Irrespective of any numerical suppression of these pests, the possibility of Bt resistance emerging in Helicoverpa spp. remains a major threat for the Australian cotton industry. A Bt Resistance Management Plan (RMP) was therefore established with the introduction of Bt cotton and is regularly reviewed for its effectiveness. Central to the RMP is the use of mandatory refuge crops (currently pigeon pea and conventional cotton) to release large numbers of Bt susceptible moths within cotton production landscapes and thereby limit the development of Bt resistance. At the inception of this project, unexpectedly high frequencies of resistance alleles (especially those for Cry2Ab) had been reported and seemed to be trending upwards, which was of much concern. Our previous research had identified the most productive (although highly variable) refuges. We had also shown that mandatory refuge performance in servicing landscapes with susceptible moths is likely to be very patchy and suggested that such would be inevitably weakened further by the industry decision to halve refuge area requirements. Other work had shown that mating of Helicoverpa moths is random with respect to plant host origin (the latter determined using stable isotope signatures that moths aquire from plants when feeding on them as larvae). Random mating was hitherto a key but untested assumption in the RMP. However, our understanding of the relative contributions of the various plant host origins of moths, be they Bt cotton crops, mandatory refuge crops or other [“unstructured”] refuges, to the total populations of moths throughout landscapes and regions, and the degree of movement / spatial mixing of such moths within and between such areas, is still rudimentary.
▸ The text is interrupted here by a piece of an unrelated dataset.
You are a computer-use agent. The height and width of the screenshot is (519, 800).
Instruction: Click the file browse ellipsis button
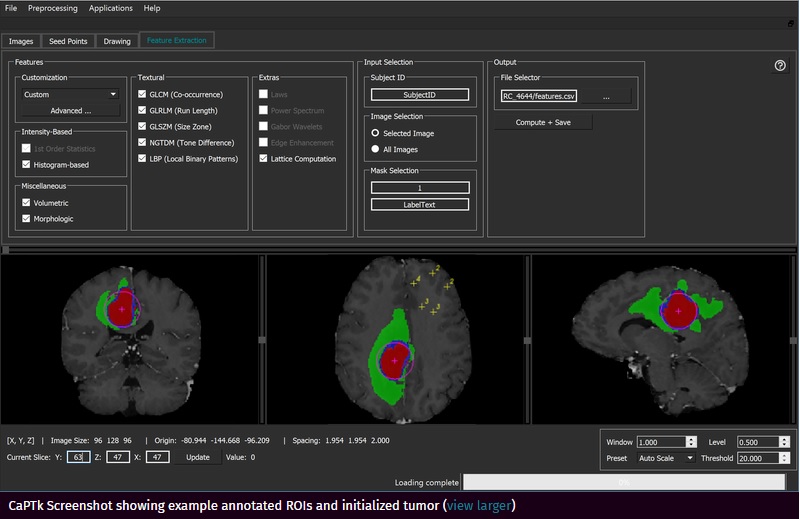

Such information is critical to an effective RMP. In particular, the scales at which the movements and mixing occur (and their spatial consistency) are directly relevant to the optimal development and use of modelling tools to adequately predict the development of resistance and its management. What is the most appropriate scale to use in such modelling ? Possibly it’s landscape scale, or perhaps something larger is more befitting for very mobile insects ?

In addition, the efficacies of other aspects of the RMP, most notably the mandatory requirement of planting windows for Bt cotton (designed to limit the number of generations of Helicoverpa exposed to Bt toxins) and post-harvest “pupae busting” of Bt cotton (designed to reduce the over-winter survival of resistant Helicoverpa, i.e. from one season to the next), have been questioned. Much has changed in cotton production since the original development of the RMP, or is likely to in the near future (e.g. increased dry-land cotton, greater emphasis on soil health, new tools provided to manipulate crop growth & maturity, the future release of Bollgard 3® cotton with three Bt toxins) which put pressure on the perceived benefits of these RMP-related practices.